----- THE DATA
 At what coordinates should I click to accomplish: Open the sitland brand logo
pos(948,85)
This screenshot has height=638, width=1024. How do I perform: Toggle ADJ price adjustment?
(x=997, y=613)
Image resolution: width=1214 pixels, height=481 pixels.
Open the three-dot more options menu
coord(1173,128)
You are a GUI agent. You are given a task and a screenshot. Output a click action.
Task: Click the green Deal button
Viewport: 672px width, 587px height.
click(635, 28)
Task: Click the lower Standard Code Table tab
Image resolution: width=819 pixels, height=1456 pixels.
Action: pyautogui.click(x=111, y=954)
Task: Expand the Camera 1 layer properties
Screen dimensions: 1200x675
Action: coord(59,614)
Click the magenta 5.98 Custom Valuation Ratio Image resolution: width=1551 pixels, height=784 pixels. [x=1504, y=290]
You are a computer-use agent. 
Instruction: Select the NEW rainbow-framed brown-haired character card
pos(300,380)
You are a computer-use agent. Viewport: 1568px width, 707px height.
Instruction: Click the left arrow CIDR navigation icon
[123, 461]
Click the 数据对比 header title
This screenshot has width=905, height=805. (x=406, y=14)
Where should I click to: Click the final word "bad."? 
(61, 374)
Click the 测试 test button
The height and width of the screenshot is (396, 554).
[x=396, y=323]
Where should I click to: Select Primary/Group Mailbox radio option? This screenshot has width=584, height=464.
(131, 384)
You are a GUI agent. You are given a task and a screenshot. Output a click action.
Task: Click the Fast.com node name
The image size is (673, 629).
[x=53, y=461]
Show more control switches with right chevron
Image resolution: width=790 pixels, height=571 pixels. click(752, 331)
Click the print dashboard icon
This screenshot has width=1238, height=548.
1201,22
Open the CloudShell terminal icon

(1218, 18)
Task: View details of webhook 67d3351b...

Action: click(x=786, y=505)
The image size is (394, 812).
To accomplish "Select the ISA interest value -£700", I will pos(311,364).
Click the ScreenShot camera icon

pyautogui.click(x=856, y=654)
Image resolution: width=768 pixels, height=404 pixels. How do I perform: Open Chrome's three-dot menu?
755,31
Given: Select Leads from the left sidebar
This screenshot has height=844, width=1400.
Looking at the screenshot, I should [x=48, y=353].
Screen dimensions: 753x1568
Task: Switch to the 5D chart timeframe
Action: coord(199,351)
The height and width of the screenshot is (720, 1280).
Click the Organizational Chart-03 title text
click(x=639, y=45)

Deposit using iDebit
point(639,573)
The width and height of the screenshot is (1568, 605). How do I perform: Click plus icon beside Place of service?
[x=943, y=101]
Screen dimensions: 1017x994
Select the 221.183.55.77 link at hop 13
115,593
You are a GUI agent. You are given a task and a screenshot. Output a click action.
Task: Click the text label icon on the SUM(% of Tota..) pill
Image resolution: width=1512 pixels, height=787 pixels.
----------
* _WHAT IS BEING ASKED_
Please convert the records from the line with "Task: Click the lower Standard Code Table tab" to the line with "Click the magenta" into a JSON list of strings, one string per line, leaving out any blank lines.

* _FULL ANSWER_
[
  "Task: Click the lower Standard Code Table tab",
  "Image resolution: width=819 pixels, height=1456 pixels.",
  "Action: pyautogui.click(x=111, y=954)",
  "Task: Expand the Camera 1 layer properties",
  "Screen dimensions: 1200x675",
  "Action: coord(59,614)",
  "Click the magenta 5.98 Custom Valuation Ratio Image resolution: width=1551 pixels, height=784 pixels. [x=1504, y=290]"
]